"Dear Abby" was one of the original syndicated advice columns, appearing in over 1,200 newspapers and read by over 95 million people. Times have certainly changed since "Dear Abby" launched in 1956, but we are curious: are there still rules for common etiquette? And if so, what are they?
In the past few weeks, 5 burning questions have come up within the SheSpeaks Team. After much discussion, here are our best answers. Do you agree? Tell us what you think and you'll be entered to win a $75 Amazon gift card!
Are there any questions you'd love the answers to? Submit them and we'll include some of our favorites as future polls on our website!
Not usually. Leftovers should be left for the host to enjoy. However, if there are a ton of leftovers and the host is truly insisting you take it, then take it. It's certainly not worth fighting over.
Yes, it's rude, but sometimes it has to be done. For example, if you are out without your kids, then it's ok to keep the phone out in case there is any issue at home. But don't take any calls or texts unless they are truly important. It's not fun to be at dinner with someone who cares more about their device than you.
If everyone knows the recipient equally, than everyone pays equally. But if the partner in the couple doesn't know the recipient and is really just a guest, then 50-50 might be ok. Make sure to talk about it with each other before assuming the amount.
No one wants to hear constant phone beeping when they're not interested in the chat. If there's a chance that the discussion will end soon, then just silence your phone and ignore it. But if it looks like this chain might be permanent, then it's ok to beg out. Best to send a light-hearted text, something like, "Hey all, love this group but need to get away from the phone and actually pay attention to my children! Can you remove me from the chat? Thx!"
Everyone appreciates a thank-you but there are varying degrees of how it needs to be said. If your friend buys you a drink for your bithday, sending a thank-you text afterwards is perfect. But if you receive more meaningful gifts, like at your wedding, graduation party or baby shower, than, yes, we still believe that hand-written notes are ideal. Email is ok for informal events if it is truly personalized. If someone spent time picking out a thoughtful (or expensive) gift for your new baby, they deserve something more than a group email saying, "Thanks for coming to my shower! Loved your gift!"
*One lucky contestant will be chosen at random to receive a $75 Amazon gift card. Giveaway is open through July 28th, 2019 to U.S. residents at least 18 years of age. Entrants must be a member of SheSpeaks. If you are not a member, click here to join. Winner will be notified by email.
Update: Thanks to all who entered! Congrats to our winner, SheSpeaks member beaniebaby70.
1. Yes- I don't think it is rude to take it with you but ask first. Usually people will throw it out anyway. 2. Only leave it on the table if you think there may be an emergency. 3. 50/50 4. Ignore it. 5. I agree with your response.
I agree with no cell phones at dinner and yes thank you notes are a must.
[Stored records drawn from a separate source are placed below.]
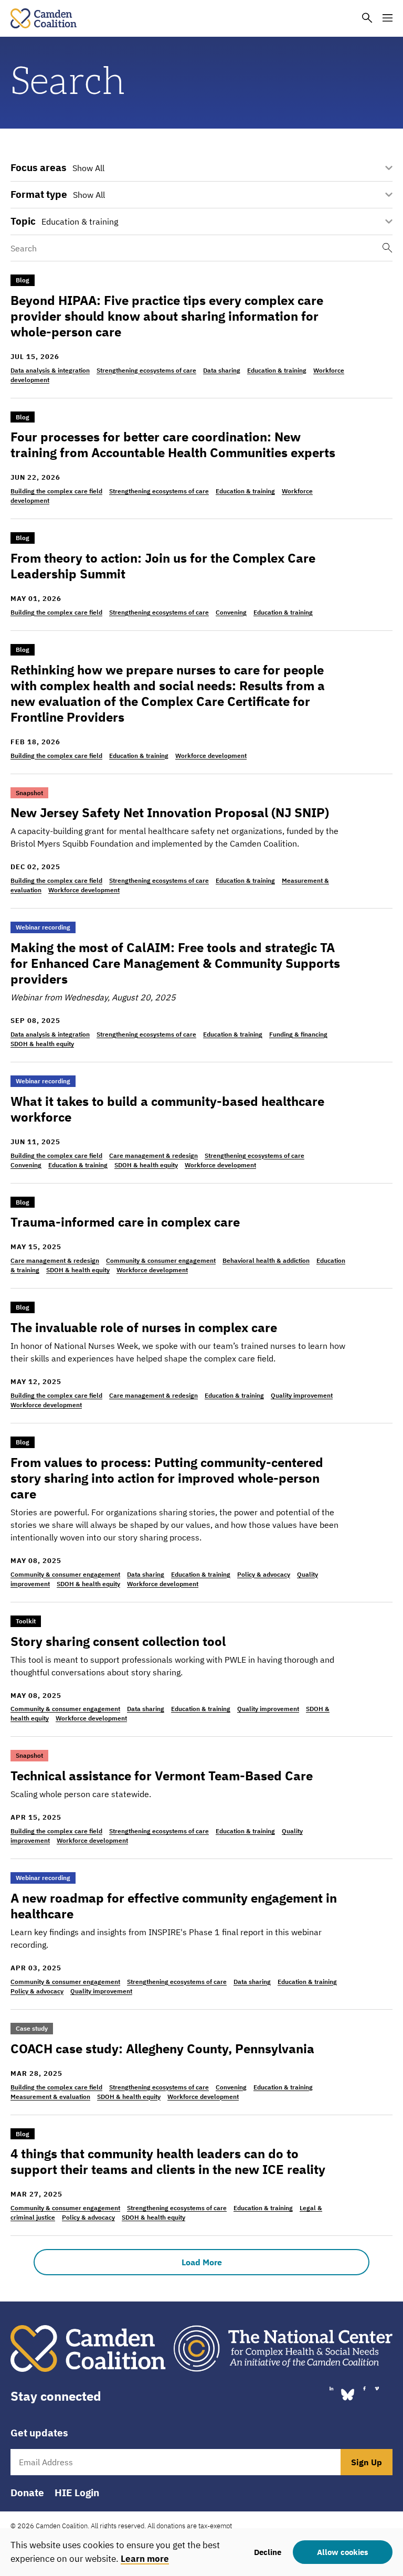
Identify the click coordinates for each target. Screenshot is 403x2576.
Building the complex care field (56, 491)
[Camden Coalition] (43, 18)
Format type (38, 194)
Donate (27, 2492)
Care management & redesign (153, 1155)
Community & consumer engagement (161, 1260)
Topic (23, 221)
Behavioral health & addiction (266, 1260)
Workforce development (211, 755)
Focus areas (38, 167)
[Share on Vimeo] (376, 2388)
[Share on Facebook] (364, 2388)
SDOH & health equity (42, 1044)
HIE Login (77, 2492)
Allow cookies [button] (342, 2552)
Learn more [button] (145, 2558)
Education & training (276, 370)
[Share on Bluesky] (347, 2393)
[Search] (367, 18)
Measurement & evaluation (50, 2096)
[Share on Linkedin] (331, 2388)
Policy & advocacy (263, 1574)
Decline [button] (267, 2552)
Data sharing (221, 370)
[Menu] (388, 18)
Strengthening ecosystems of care (146, 370)
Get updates (39, 2432)
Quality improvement (302, 1395)
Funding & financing (298, 1034)
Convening (231, 612)
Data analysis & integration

Yes, I agree with these answers. It seems like the concept of etiquette is getting lost.
Etiquette needs to make a comeback. The cities are so full of rude people, even among so-called professionals.
I think that if you bring a dish to a get together it is appropriate to take left overs depending on the people who surround you. If they are people you know pretty well or friends and while everyone is sort of cleaning up/getting ready to leave, it is okay to maybe make an announcement or speak where everyone(for the most part) can hear you and just mention if it is okay if u take a plate or two home with you...Maybe even compliment the food after that or thank the party host for having you over...that way you don't seem greedy or selfish, instead you seem polite and respectable saying either of those two options.
I am probably more old fashion than most, so I also agree with these etiquette rules. I try not have my phone out at all. If you have the ringer on, you can here it from your pocket/ purse. I actually enjoy sending out thank you cards and I think most people love receiving them.
I think thank you notes are a must! I do NOT agree that cell phones should stay on the table. Let's be more mindful of the people at the table- nothing urgent is likely to happen in those 30 minutes!
I agree with all of the Team's answers. Common sense still goes a long way!
Talking through how much each pays is important. Referring to number 3. I've run into that. Bringing it up first is for a best experience.
Yes, I agree with these. Group chats...I just ignore if not interested and silence them. I try to keep my phone put away when out to dinner with friends. I have one friend who constantly checks her phone while we are out which is not polite. She was even doing this in a movie theater one time and I had to ask her to put it away!
I totally agree with all these answers and definitely found the tips helpful!
I think hand written thank you notes make a big impact with the giver!
I agree with most of these but I feel very passionately about Q1. In fact it's gotten quite some arguments from family. I think it's tacky and a big no no to try and take leftovers of a plate you brought to a party but some family doesn't think so.
These are some great advice! Especially the thank you notes. I usually send thank you cards or email/texts but admit that I've also forgotten to send some too!
It always feels nice to get a real thank you note!